UCITS is perhaps the single greatest E.U. regulatory policy success ever. As such, any new requirement that has the potential to negatively impact UCITS gets a lot of airtime and this issue remains a red-hot topic for all UCITS managers.
Since its implementation, PRIIPs has faced continued criticism since its design is said to result in misleading investor disclosures, notably in the areas of costs and projected future performance metrics.
The reason PRIIPs remains such a hot and divisive topic is that UCITS funds currently enjoy an exemption from these PRIIPs requirements, but the exemption expires at the end of this year.
ESMA, which oversees the UCITS market, wants UCITS to remain exempt until such time that a better form of investor disclosure can be collectively agreed before drawing in a ruleset that it said in prior correspondence might be “detrimental to retail investors” compared to past performance disclosure.
If the Commission does ultimately impose the existing proposed ruleset on UCITS funds without further exemptions, it will be a challenge for UCITS fund providers both in terms of time to comply with the disclosures and the fact that the sub-optimal cost and performance disclosures might prove confusing to investors. Such a move might also possibly reduce confidence in the UCITS product that has continued to be successful in terms of attracting fund flows year on year, even in the face of market volatility, due to confidence in its design.
Furthermore, it could set a precedent where new rules might be enforced without considering either regulator or broader industry inputs which has been a factor in so many E.U. regulations being successfully implemented in practical terms historically.
It’s not just PRIIPs
The current interactions between Europe-wide regulators and the Commission are not exclusively reserved for PRIIPs.

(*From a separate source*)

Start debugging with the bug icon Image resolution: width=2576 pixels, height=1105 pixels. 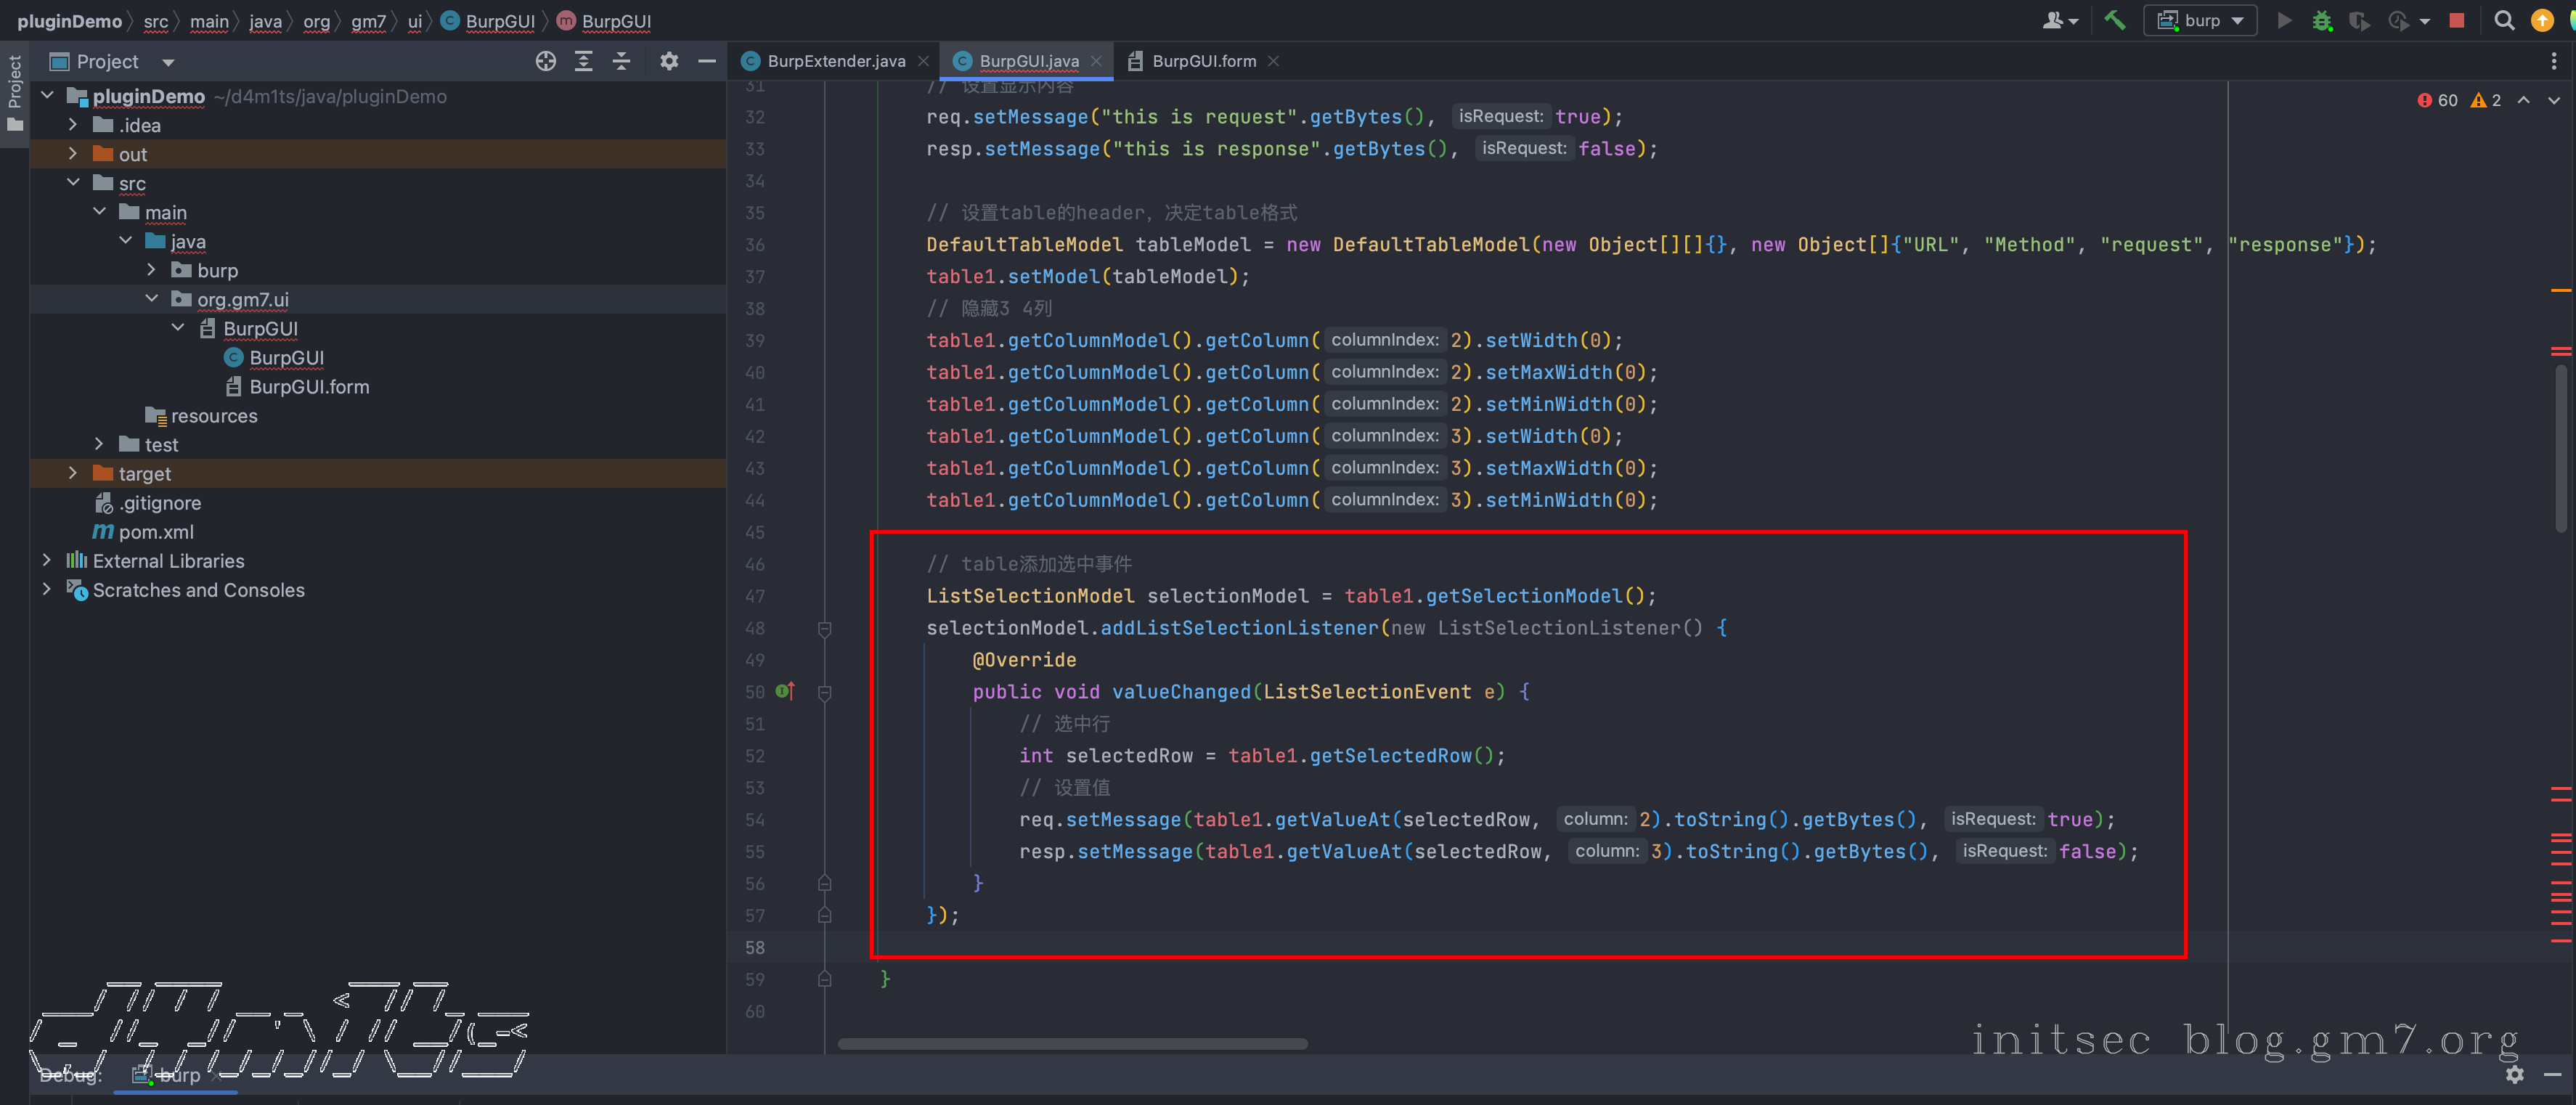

Another large regulation that is under tight scrutiny currently is the Sustainable Finance Disclosure regulation (SFDR), where certain requirements become applicable on March 10th (that’s 37 days from now).

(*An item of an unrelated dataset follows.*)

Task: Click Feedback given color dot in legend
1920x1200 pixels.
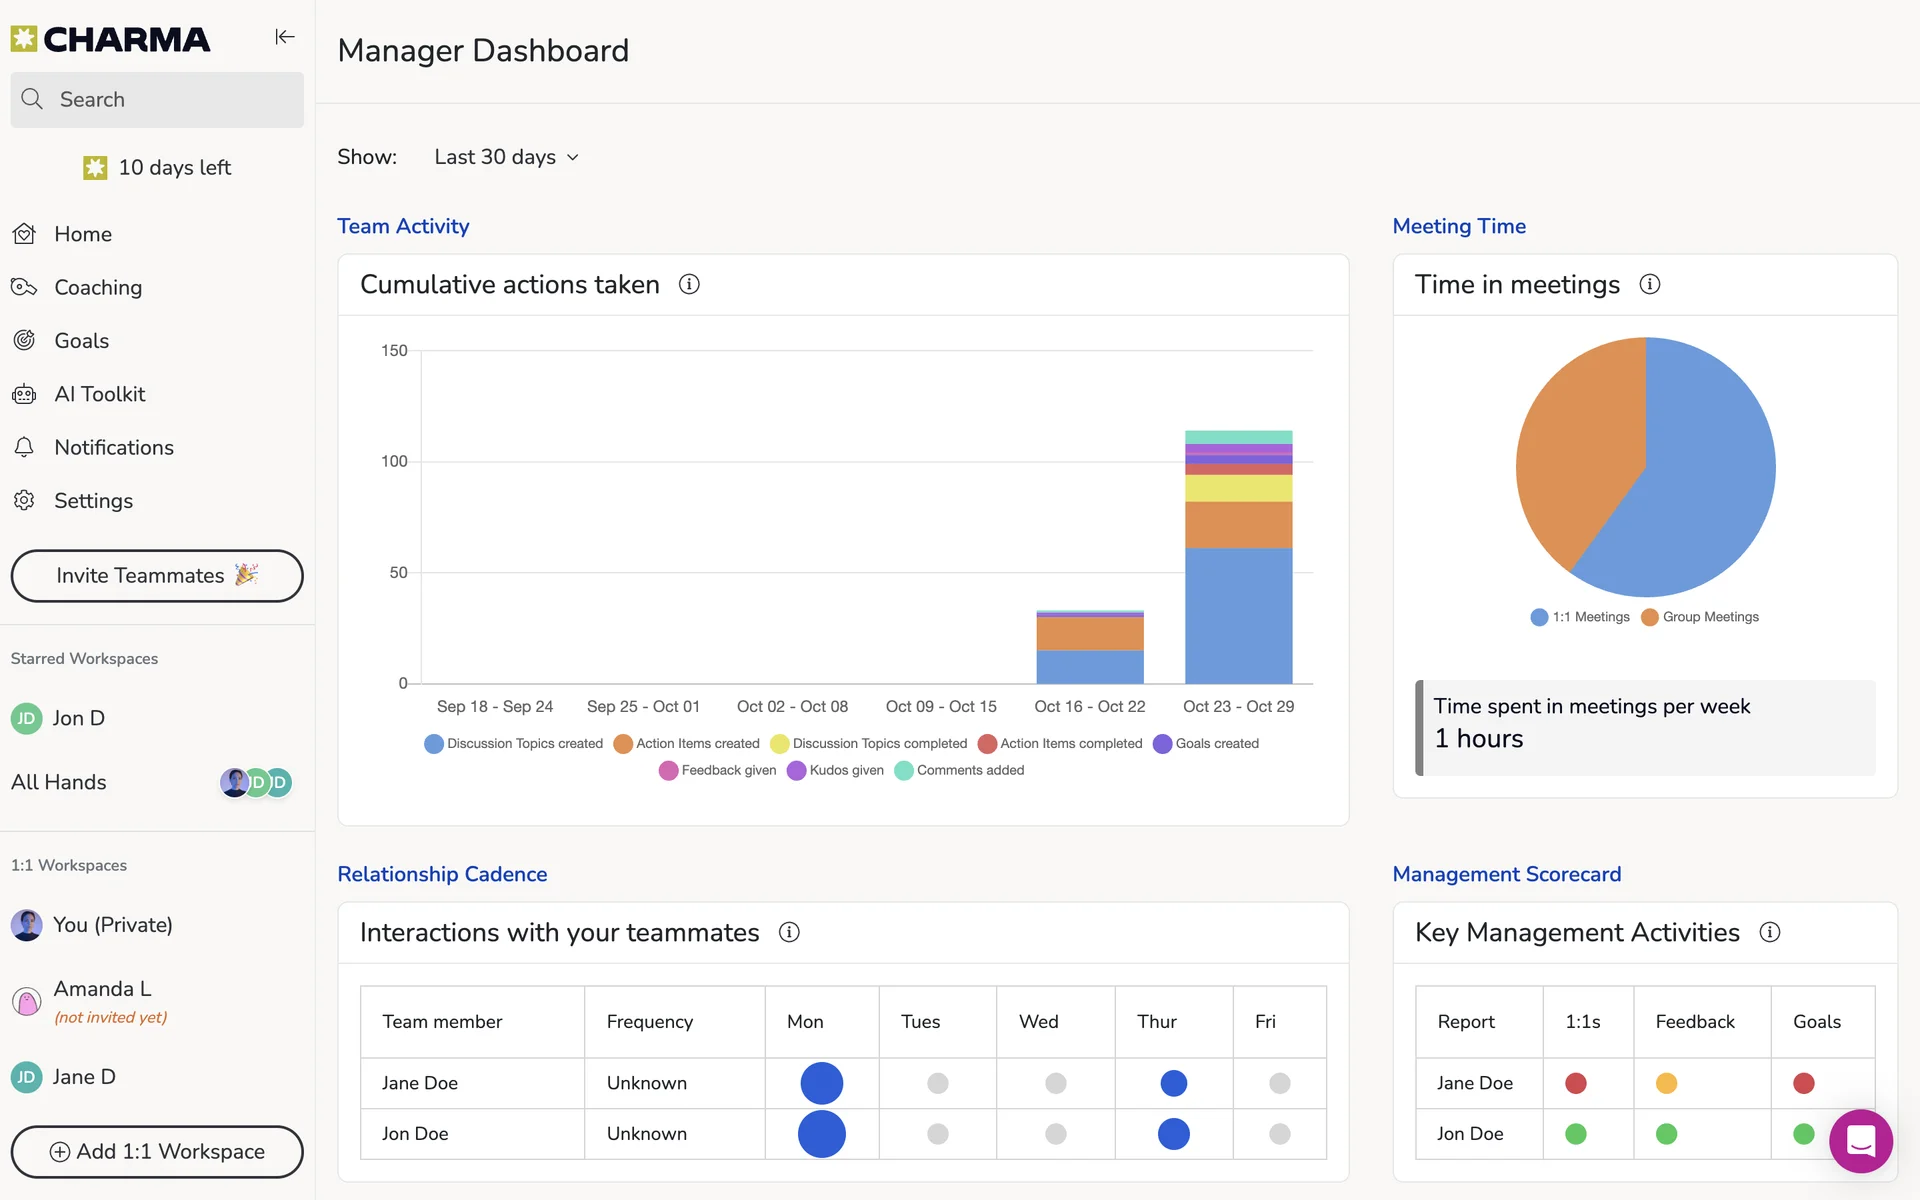Action: coord(669,771)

This is a significant regulatory deadline, with certain ESG/sustainability disclosures having to be made by product manufacturers and for the fund products themselves. However, even at this late stage, the European regulators responsible for overseeing the new rules have asked for several clarifications from the E.U. Commission in the form of a January 7th letter.
The letter poses some technical questions regarding the scope, clarity of definitions, and interaction of SFDR with some other E.U. regulations. The fact that it comes so late in the day is indicative of the complexity of the requirements and difficulty that all stakeholders have in preparing for an important step in the E.U.’s journey towards enshrining ESG regulations. It is hoped that the regulators and Commission can come to a consensus position quickly, so that regulated entities in the scope of the rule can prepare themselves for the pending March 10th deadline.
The PRIIPs and SFDR issues are indicative of the importance of industry-wide dialogue on regulatory implementation to include all stakeholders with a view to rule certainty.
You won’t ever please all of the people all of the time, however a certain thawing of relations on regulations and a commitment to constructive and consultative dialogue is optimal in order to ultimately provide the best outcomes possible for underlying investors, who ultimately are the stakeholders most affected by such changes.